It would not be entirely true to say that Advani has opposed Modi’s projection as a prime ministerial candidate – many feel his being made campaign committee chief just falls short of that – only with the BJP’s interest in mind. Advani has not categorically denied that he doesn’t want the top job. At one of his interactions with the press during the Jan Chetna yatra in late 2011, he had remained enigmatically silent when asked whether he ruled himself out of the race for the prime minister’s post.

After all Advani, who deserves a lot of the credit for increasing the BJP’s numbers in the Lok Sabha from 2 to 182, had to make way for Atal Behari Vajpayee in 1999. Advani did all the hard work but his hardcore Hindutva image was not acceptable to the BJP’s allies who preferred Vajpayee’s inclusive mindset. Post 2002, Advani has assiduously tried to shed that image but had to earn the wrath of the RSS when he described Mohammed Ali Jinnah as a “secularist” during a visit to Pakistan in 2005. However hard he may try, he still remains the face of the hardcore Hindu right and his leadership of the divisive Ramjanmabhoomi movement, which led to the destruction of the Babri Masjid, will not be forgotten in a hurry.

Image dented

Advani may have relented for now, but that may not be the end of the story as far as Modi’s rise in the party is concerned. Conflict is bound to arise when the party will have to formally declare him prime ministerial candidate in the months to come. The Modi-Advani standoff has already caused immense damage to the BJP and to the NDA. At a time when the BJP should have stood as one solid rock to try to dislodge a thoroughly discredited Congress from power, it is looking like a hopelessly faction-ridden unit which is incapable of resolving its internal differences.

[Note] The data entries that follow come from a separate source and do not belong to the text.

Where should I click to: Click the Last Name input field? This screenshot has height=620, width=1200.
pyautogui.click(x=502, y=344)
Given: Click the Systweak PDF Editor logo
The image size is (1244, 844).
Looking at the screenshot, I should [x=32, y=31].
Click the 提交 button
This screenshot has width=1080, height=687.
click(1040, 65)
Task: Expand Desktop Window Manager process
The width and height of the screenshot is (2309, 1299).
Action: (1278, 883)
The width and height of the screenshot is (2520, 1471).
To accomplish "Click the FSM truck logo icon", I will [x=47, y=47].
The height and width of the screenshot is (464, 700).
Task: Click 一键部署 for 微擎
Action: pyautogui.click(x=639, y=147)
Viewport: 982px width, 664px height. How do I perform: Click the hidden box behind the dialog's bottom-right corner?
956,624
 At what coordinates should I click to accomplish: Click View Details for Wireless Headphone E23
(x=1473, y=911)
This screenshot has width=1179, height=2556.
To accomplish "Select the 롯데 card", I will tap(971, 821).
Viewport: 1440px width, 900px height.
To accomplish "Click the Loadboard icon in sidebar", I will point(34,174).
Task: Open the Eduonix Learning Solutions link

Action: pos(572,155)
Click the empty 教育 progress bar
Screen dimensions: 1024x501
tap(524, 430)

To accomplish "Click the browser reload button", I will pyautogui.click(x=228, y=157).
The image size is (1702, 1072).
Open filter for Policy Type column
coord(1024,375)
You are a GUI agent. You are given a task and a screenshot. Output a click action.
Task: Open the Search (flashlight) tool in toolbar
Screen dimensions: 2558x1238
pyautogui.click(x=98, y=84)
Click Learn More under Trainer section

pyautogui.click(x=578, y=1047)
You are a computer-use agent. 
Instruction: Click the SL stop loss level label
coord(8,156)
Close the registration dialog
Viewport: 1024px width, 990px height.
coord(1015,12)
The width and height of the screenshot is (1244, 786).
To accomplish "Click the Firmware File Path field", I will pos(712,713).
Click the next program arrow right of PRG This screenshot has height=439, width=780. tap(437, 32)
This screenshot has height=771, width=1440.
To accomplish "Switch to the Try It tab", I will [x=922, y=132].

Not surprisingly, the Congress is rubbing its hands in glee watching the farcical goings-on in the BJP. The Congress would stand to gain if it decides to advance the 2014 elections to say, November-December this year along with elections to the assemblies of Delhi, Rajasthan and Madhya Pradesh. If the elections are advanced, the BJP will find it that much more difficult to resolve its internal contradictions and recover quickly to get into battle mode. Modi, not to mention party chief Rajnath Singh, will have his task cut out in having to take a battery of senior leaders, many of whom have no love lost with him, in the party along. And Modi should remember that Delhi is a far bigger stage than Gujarat.